Diplômé de l’École nationale d’administration (ENA) locale à 25 ans, préfet à 40, ministre à 45, le principal fait d’armes d’Abdelmadjid Tebboune aura été d’encercler Alger, la capitale, de milliers de logements sociaux aussi laids que décatis, faute d’entretiens. À la surprise générale, il se retrouve au printemps 2017 à la tête du gouvernement, promotion aussi inattendue qu’éphémère qu’il doit à l’appui du chef d’état-major, le général Ahmed Salah Gaïd, en pleine ascension face à un président malade, Abdelaziz Bouteflika, de plus en plus absent de la scène. Moins de trois mois plus tard, il est chassé sans ménagement du premier ministère et quitte l’Algérie. L’opinion l’enterre et l’oublie.

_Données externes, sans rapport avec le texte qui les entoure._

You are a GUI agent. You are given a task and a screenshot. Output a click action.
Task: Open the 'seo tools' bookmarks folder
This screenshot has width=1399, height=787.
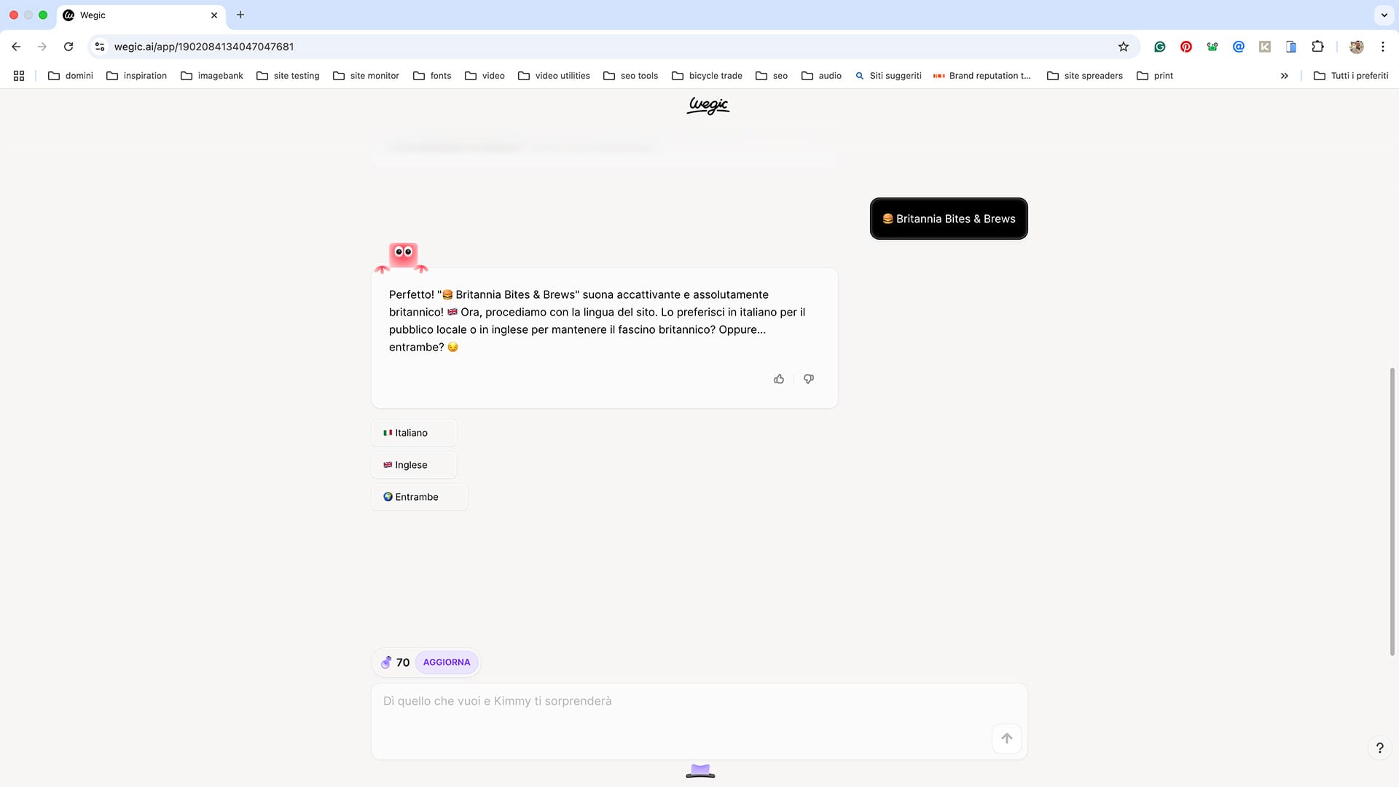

Pourtant, sa traversée du désert sera brève, à peine deux ans. L’échec du cinquième mandat de Bouteflika, contesté par la rue, ouvre en mars 2019 le chemin du pouvoir au général Gaïd qui le désigne comme son candidat.
Moins d’un mois après sa laborieuse élection, son protecteur disparaît emporté par une soudaine embolie. Le nouveau président se retrouve isolé, coiffé par le nouveau chef d’état-major, le général Saïd Chengriha. Les équipes Gaïd sont décimées, victimes d’une impitoyable épuration qui n’épargne ni les civils ni les militaires. Tebboune est l’un des rares rescapés.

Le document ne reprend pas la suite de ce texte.